For the second time in my life, I had the brilliant opportunity to take the VIA Rail across Canada from Toronto to Edmonton. And well I would have loved to make the journey all the way across to Vancouver, I really can’t complain. This trip always has a way of grounding me and allowing my stressed to wash away, or at least be put on the back burner for a while. I thought, that since I did a general article on the train journey last time, I would give a bit of a guide on how to take photos from a moving train here on the site. Of course, there’s also a little bit of information about the train journey across Canada below as well.
I think it should be noted, too, that though these tips for train photography focus on the VIA Rail journey across Canada, they really could be applied to any train journey in the world. Anyways, below the video are the photo samples from the journey across Canada, so be sure to check out both!
Tips for Taking Photos from Moving Trains
#1: Get Rid of the Glare
Whenever you’re shooting through windows you’ll have glare. However, in trains you’ve got really thick panes of glass which means it’s even worse. There are a few tricks you can use to get rid of this. One of them is to get your lens as close to the window as possible. Another trick is to turn on all the inside lights in your cabin. Also, you can try shielding the glare with a towel, sheet, or even just your hand. Glare ruins cool photos, try to get rid of it.
You can also use a polarizing filter. That will cut out some of the reflection. I always keep one with me in my camera gear kit, just in case.
#2: Use a Faster Shutter Speed than Usual
When you’re taking photos from a train, the outside world speeds by meaning that you need a quicker shutter speed to capture it sharply.
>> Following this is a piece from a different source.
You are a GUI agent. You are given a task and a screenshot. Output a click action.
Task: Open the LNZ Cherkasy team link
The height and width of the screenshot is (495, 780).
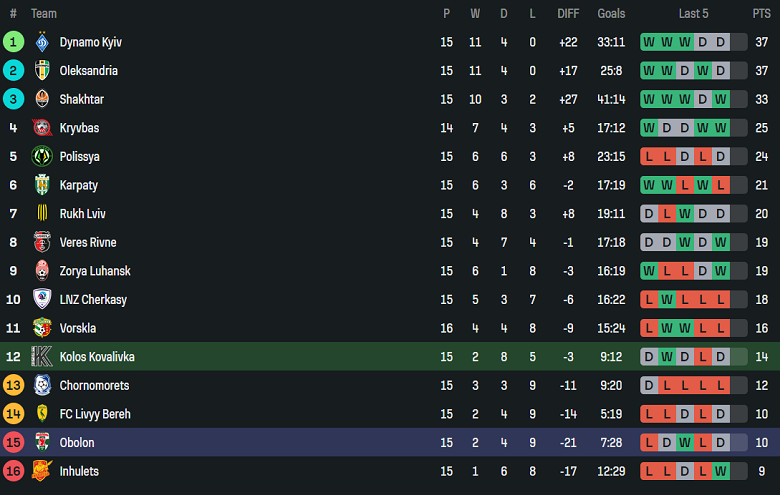click(x=93, y=300)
Now, if you’re familiar with the basics of photography you’ll know that there are three components to gathering light for the right exposure: aperture, ISO, and shutter speed. Thus, if you need to speed up the shutter speed you’d need to increase your ISO, open up your aperture, or some combination of both, to compensate for the decrease in light. Personally, I just bump the ISO to compensate because I don’t want to lose any depth of field. Remember that if you double your ISO, your shutter speed will double too.
#3: Use the Movement to your Advantage
In photography movement is only your enemy if you don’t know how to take advantage of it. When you’re in a fast moving train, you can take that speed and play with it with slower shutter speeds. You can do fun things like creating a motion blur for outside the train windows to make the world look like it’s flying by. You can also, if given the opportunity, get your camera outside the train window and shoot a still looking train with motion on the side. On this trip, I also shot the train tracks this way. Motion is your friend, so take advantage of it.
#4: Focus on the Details
It’s easy to look out the window of a train and want to capture it all. However, you need to also try to capture the smaller things out there. Otherwise, you’ll end up with just a lot of photos that look really similar. On a train ride like the VIA Rail get out a longer lens and try to pick out some of the details in the landscape like the farms, cabins, and tractors.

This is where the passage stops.